Conférence au Centre culturel Français du 29 octobre 1974.

Je fais ici allusion à la leçon VII où Lacan évoque le rapport du nœud fautif au sinthome qui le corrige avec une figure qui évoque le nœud du fantasme du séminaire Encore. Il ne peut y avoir rapport sexuel, dit-il, si nœud et sinthome sont dans une pure réciprocité d’équivalence.

Si les religions qualifient souvent le dieu principal de père sans idée de génération (Jup-piter ; Zeus pater), la religion chrétienne est la seule à s’adresser au Dieu unique et créateur en l’appelant Notre Père et à articuler dans une même formule le père au nom. Cependant c’est aussi comme nom que l’islam et le judaïsme appellent à louer le créateur. Au nom de… est une formule de l’Eglise reprise de la tradition sémitique. Cette formule s’est laïcisée dans le Droit : « Au nom de la Loi… ».

On peut voir dans ce redoublement une anticipation de la division du S2 en symptôme et symbole sous l’effet du S1 soit du phallus.

Passage difficile en raison de plusieurs ambiguïtés.

a) Il semble que Lacan ait commis un lapsus en disant que le phallus est le seul réel qui vérifie quoi que ce soit. Disons qu’il participe aussi du réel.

b) Le phallus est le support de la fonction du signifiant en tant qu’elle crée tout signifié. » Expression difficile car pour faire du sens il faut une réponse du corps au signifiant.
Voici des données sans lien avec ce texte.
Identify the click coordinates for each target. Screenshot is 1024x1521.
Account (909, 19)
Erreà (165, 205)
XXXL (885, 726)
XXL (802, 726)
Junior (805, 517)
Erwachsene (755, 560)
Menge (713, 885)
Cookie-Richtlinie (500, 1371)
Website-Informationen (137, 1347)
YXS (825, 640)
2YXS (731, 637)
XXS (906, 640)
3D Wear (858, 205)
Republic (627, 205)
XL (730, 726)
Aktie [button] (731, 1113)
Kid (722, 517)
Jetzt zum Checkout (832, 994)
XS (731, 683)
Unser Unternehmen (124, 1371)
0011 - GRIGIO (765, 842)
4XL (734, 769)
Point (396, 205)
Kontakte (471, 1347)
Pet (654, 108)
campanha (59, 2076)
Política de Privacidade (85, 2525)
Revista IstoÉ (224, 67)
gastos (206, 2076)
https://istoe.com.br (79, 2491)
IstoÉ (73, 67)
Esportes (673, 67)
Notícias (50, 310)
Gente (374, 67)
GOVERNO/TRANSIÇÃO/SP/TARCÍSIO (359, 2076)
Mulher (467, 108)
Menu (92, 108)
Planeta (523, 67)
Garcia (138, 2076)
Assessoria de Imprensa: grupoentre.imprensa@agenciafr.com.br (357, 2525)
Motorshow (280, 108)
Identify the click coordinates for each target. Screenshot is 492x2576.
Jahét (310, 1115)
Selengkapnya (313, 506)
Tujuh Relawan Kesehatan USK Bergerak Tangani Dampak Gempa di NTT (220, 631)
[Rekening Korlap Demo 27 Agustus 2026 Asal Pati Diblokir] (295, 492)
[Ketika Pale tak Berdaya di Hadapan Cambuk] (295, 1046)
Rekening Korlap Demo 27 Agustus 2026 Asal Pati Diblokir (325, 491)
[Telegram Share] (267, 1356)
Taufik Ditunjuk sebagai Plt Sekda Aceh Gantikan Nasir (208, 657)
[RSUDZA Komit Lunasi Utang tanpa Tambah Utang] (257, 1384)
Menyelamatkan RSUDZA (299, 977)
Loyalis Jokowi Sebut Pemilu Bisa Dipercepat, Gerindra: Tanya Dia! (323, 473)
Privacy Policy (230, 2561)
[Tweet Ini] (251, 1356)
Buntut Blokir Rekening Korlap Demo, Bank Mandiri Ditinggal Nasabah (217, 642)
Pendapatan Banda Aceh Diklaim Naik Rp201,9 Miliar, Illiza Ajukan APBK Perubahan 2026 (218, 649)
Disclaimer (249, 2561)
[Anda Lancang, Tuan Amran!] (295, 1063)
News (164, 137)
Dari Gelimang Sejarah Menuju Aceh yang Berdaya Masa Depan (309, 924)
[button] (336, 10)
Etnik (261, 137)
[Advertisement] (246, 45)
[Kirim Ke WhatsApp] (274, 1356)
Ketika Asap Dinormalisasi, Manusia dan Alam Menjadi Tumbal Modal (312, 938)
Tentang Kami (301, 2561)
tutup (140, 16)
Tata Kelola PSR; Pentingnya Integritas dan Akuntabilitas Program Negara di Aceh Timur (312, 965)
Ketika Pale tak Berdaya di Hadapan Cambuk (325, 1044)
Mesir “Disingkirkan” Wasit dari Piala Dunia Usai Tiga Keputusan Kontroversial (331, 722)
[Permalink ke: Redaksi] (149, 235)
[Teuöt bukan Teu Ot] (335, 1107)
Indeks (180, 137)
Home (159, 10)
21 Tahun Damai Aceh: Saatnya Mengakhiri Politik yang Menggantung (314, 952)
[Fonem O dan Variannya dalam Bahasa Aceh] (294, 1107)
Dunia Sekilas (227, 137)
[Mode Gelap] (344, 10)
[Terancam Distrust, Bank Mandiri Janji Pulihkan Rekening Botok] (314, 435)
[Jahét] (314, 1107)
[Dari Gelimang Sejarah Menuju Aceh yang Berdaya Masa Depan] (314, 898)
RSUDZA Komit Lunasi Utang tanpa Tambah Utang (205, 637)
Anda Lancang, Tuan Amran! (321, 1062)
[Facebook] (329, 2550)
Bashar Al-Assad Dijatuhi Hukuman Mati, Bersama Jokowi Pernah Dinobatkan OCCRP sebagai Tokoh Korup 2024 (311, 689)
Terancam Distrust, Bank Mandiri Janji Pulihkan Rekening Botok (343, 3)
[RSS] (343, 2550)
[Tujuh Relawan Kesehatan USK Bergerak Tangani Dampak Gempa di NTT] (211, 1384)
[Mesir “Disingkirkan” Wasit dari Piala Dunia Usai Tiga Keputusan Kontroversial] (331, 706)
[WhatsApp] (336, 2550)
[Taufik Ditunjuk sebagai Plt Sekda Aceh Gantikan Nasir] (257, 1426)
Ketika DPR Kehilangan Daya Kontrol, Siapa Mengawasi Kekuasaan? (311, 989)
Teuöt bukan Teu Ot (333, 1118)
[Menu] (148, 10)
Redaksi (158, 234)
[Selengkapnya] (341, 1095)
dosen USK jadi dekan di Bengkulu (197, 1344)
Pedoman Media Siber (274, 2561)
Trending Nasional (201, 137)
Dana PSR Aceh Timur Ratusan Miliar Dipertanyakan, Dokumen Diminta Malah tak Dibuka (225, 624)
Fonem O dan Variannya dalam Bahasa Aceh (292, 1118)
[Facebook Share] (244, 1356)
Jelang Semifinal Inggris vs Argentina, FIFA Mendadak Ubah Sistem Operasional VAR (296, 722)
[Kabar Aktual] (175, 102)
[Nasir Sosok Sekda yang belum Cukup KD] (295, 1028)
Le signifiant ne crée pas tout seul le signifié. D’autre part cela met en question la totale séparation du signifiant et du signifié.

c) « Encore faut-il qu’il n’y ait que lui pour le vérifier, ce réel. »

Phrase ambigüe qui peut vouloir dire au sens fort : il ne faut pas qu’il y ait autre chose qui vérifie le réel (par exemple un trauma non sexuel). Dans ce cas le phallus perdrait sa fonction, comme on peut le vérifier cliniquement.

Mais on peut entendre au sens faible qu’il y a peut-être autre chose que le phallus pour vérifier le faux-trou.